Saved entries:
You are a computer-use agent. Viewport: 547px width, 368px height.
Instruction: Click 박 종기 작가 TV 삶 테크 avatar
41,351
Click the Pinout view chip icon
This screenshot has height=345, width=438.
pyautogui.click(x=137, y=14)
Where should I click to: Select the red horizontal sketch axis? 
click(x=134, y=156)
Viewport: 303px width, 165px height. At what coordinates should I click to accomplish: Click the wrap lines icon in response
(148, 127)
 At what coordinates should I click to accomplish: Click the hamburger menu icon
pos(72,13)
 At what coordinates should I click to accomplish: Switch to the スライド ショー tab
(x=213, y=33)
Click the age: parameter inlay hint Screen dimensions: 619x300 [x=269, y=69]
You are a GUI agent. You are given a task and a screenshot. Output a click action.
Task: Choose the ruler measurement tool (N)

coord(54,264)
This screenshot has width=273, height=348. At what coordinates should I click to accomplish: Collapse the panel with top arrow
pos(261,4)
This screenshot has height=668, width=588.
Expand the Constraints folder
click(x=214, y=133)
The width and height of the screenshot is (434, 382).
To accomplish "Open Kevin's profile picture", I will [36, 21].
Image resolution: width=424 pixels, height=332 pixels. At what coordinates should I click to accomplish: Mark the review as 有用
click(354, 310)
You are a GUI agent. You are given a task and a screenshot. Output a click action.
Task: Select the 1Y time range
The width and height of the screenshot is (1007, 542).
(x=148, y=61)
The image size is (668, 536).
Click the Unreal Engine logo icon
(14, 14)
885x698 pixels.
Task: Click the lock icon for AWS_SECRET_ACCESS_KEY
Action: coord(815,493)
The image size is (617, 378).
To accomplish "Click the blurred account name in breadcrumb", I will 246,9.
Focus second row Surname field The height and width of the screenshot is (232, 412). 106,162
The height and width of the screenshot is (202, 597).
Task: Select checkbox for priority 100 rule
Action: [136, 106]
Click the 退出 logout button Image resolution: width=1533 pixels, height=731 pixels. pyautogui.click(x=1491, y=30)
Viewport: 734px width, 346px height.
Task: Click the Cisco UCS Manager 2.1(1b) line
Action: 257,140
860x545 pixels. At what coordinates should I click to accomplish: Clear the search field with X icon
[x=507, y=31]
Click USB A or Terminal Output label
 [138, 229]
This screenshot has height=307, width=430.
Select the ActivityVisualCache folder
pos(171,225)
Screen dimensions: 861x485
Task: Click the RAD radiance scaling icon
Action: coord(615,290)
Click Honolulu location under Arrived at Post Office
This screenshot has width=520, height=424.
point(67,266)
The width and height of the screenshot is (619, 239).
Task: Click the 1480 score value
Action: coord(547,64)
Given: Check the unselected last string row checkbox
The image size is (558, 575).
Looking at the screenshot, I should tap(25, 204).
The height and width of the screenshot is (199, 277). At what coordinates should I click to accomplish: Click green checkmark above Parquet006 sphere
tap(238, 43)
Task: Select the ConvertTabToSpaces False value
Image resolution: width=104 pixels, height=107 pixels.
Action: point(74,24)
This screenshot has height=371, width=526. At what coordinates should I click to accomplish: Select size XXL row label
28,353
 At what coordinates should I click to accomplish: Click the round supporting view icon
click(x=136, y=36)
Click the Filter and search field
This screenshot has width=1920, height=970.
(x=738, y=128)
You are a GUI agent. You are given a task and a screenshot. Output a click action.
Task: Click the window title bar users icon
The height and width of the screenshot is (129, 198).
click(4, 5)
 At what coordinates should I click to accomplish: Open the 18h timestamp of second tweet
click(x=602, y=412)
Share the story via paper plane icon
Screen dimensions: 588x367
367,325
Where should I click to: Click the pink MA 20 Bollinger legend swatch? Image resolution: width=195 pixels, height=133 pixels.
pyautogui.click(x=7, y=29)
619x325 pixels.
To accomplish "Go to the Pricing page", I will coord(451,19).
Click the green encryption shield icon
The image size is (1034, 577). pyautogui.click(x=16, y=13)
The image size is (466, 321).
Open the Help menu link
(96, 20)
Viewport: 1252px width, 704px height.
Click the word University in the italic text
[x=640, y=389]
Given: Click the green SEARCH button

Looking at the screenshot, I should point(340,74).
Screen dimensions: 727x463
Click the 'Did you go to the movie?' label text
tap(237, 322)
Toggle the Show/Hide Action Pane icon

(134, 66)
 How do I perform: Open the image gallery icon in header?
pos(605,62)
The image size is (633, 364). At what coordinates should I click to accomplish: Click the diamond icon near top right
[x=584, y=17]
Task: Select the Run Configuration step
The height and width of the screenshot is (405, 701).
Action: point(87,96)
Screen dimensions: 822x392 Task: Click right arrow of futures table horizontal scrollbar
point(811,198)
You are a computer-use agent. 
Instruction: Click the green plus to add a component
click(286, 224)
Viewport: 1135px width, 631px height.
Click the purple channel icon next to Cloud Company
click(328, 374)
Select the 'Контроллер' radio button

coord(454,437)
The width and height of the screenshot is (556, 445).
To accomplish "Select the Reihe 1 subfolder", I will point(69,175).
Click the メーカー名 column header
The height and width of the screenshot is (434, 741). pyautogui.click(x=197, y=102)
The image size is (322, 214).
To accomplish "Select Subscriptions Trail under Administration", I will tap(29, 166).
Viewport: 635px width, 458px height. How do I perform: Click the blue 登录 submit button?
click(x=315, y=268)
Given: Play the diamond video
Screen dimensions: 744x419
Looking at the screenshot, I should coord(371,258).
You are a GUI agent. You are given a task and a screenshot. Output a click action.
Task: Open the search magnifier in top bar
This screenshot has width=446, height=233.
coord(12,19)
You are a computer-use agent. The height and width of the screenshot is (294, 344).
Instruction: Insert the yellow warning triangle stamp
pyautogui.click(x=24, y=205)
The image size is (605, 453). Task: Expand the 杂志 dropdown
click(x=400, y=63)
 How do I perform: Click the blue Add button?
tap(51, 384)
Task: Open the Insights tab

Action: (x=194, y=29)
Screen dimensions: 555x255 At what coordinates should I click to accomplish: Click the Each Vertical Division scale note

__Task objective__
Of the lines above, copy each one that contains the word "under".

__Solution to the exercise__
Click Honolulu location under Arrived at Post Office
To accomplish "Select Subscriptions Trail under Administration", I will tap(29, 166).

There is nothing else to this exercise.